#### What needs to be done:
Down to the last line, print the entries below exactly, and keep every picture out of the copy.

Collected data

____________________

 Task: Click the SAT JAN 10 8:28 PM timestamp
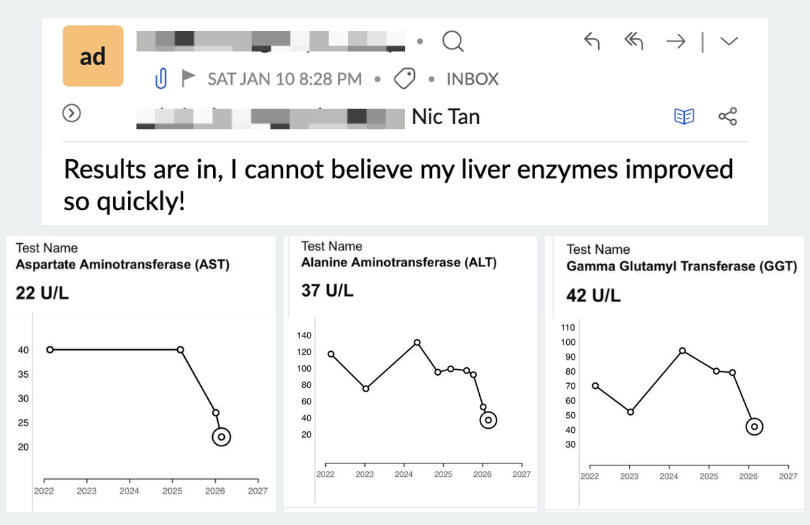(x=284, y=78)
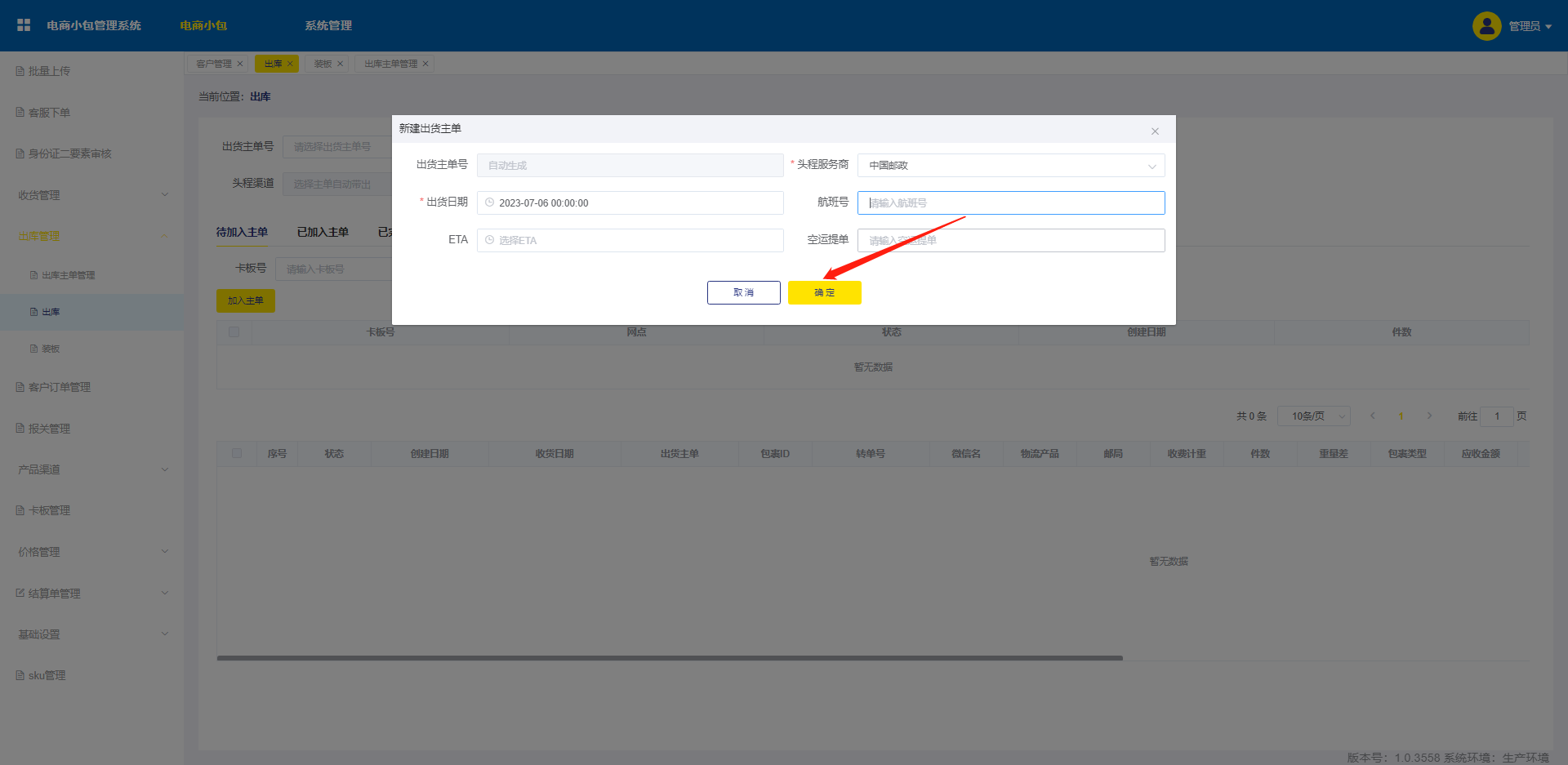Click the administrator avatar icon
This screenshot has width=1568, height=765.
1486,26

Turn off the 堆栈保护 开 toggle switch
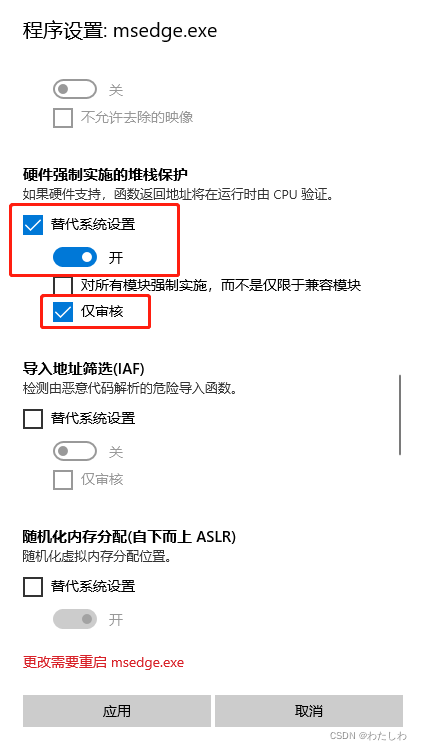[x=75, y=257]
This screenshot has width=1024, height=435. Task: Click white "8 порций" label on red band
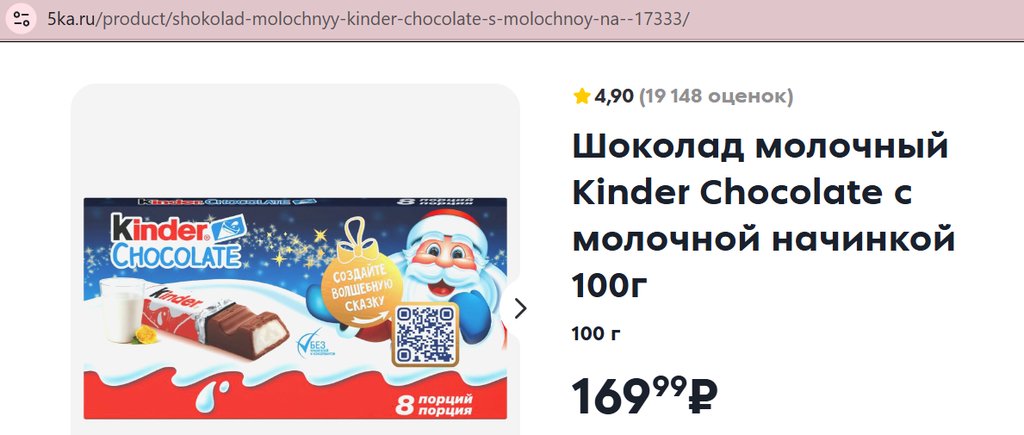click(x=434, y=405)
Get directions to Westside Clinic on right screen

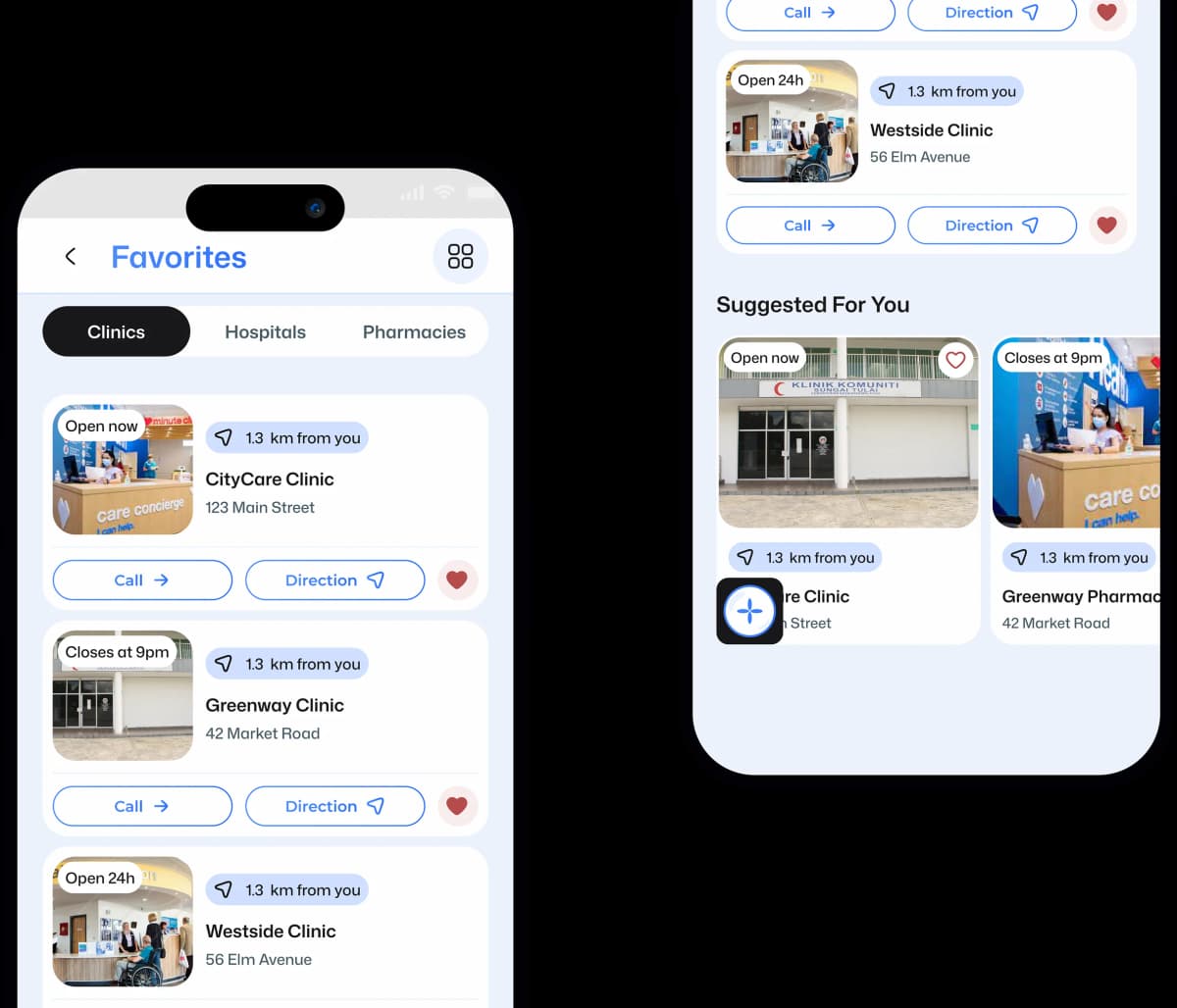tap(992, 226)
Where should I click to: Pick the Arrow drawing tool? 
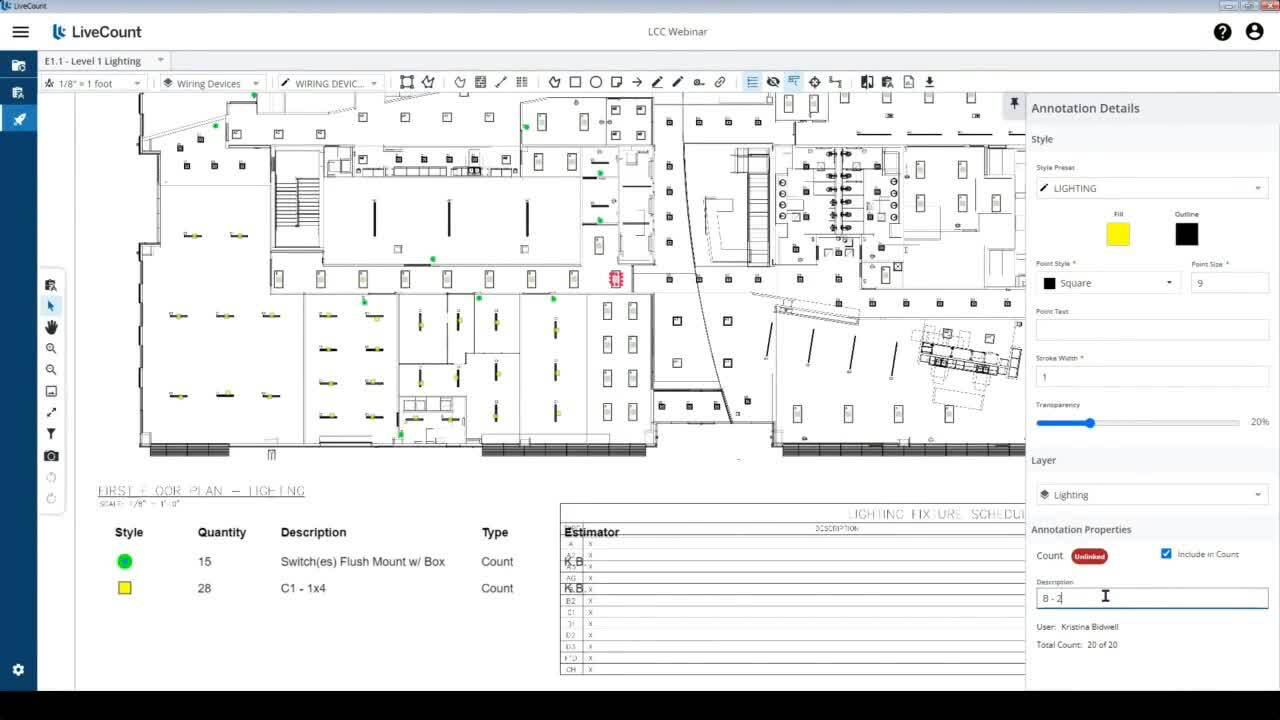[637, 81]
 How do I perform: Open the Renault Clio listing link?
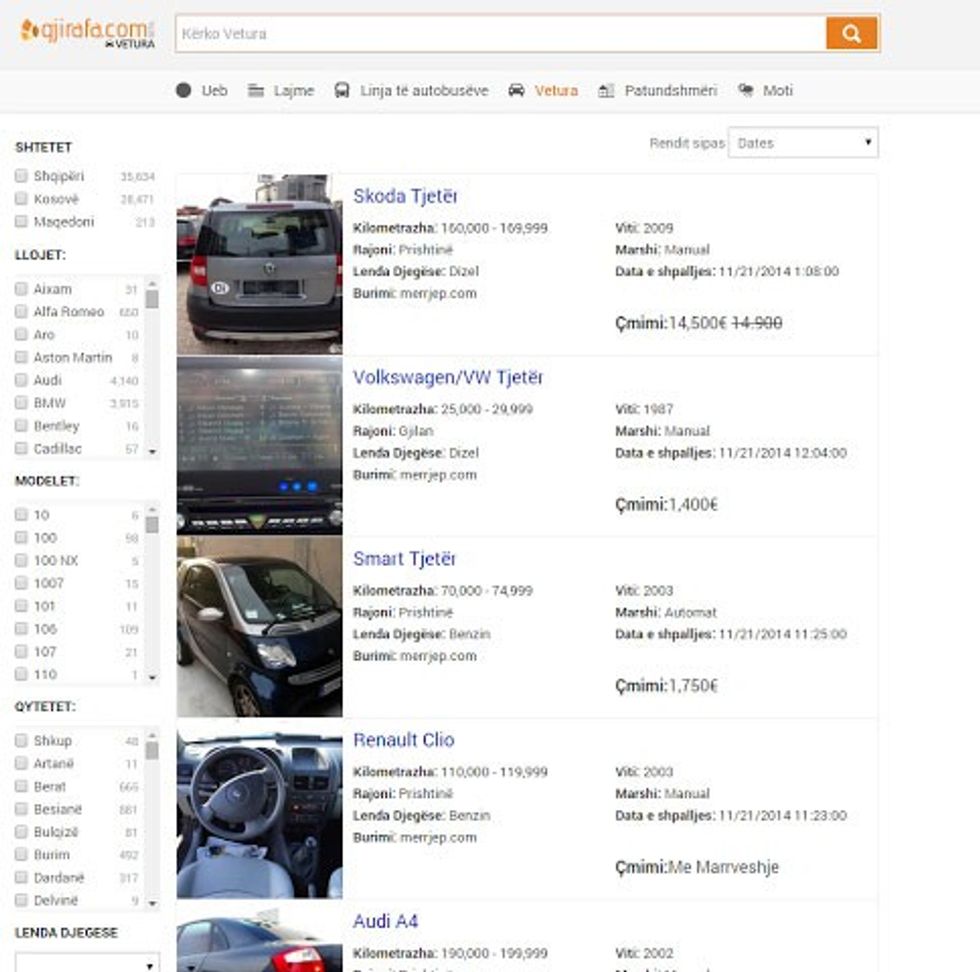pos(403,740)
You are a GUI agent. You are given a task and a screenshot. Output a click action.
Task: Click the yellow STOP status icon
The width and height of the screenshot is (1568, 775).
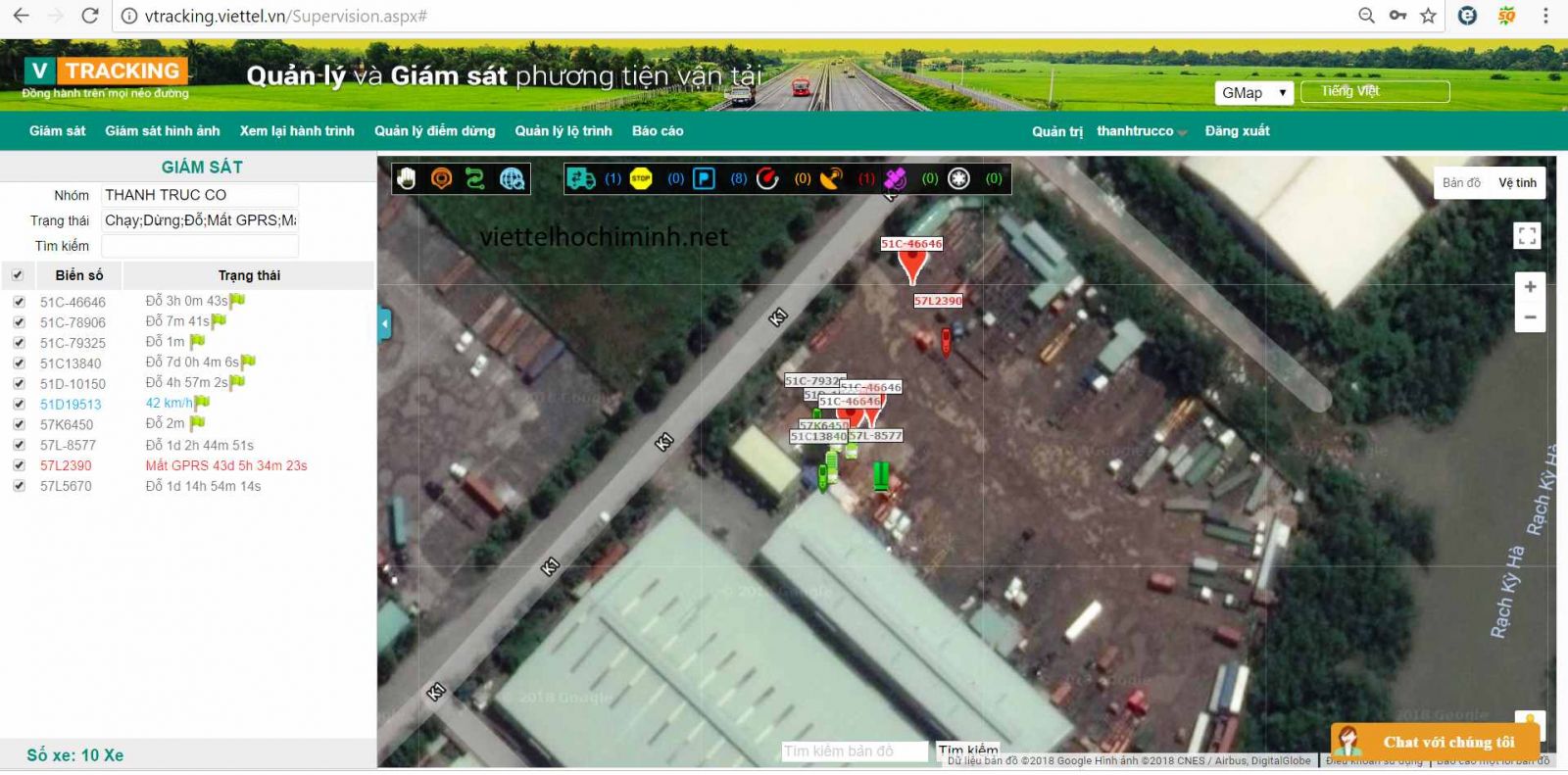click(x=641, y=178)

____________________

#### Your solution:
 Task: Click the SAT JAN 10 8:28 PM timestamp
(x=284, y=78)
Click the administrator avatar icon
This screenshot has width=1568, height=765.
1486,26

Turn off the 堆栈保护 开 toggle switch
[x=75, y=257]
This screenshot has width=1024, height=435. Task: Click white "8 порций" label on red band
click(x=434, y=405)
Get directions to Westside Clinic on right screen

tap(992, 226)
Where should I click to: Pick the Arrow drawing tool? 
[637, 81]
 How do I perform: Open the Renault Clio listing link?
pos(403,740)
You are a GUI agent. You are given a task and a screenshot. Output a click action.
Task: Click the yellow STOP status icon
The width and height of the screenshot is (1568, 775).
click(x=641, y=178)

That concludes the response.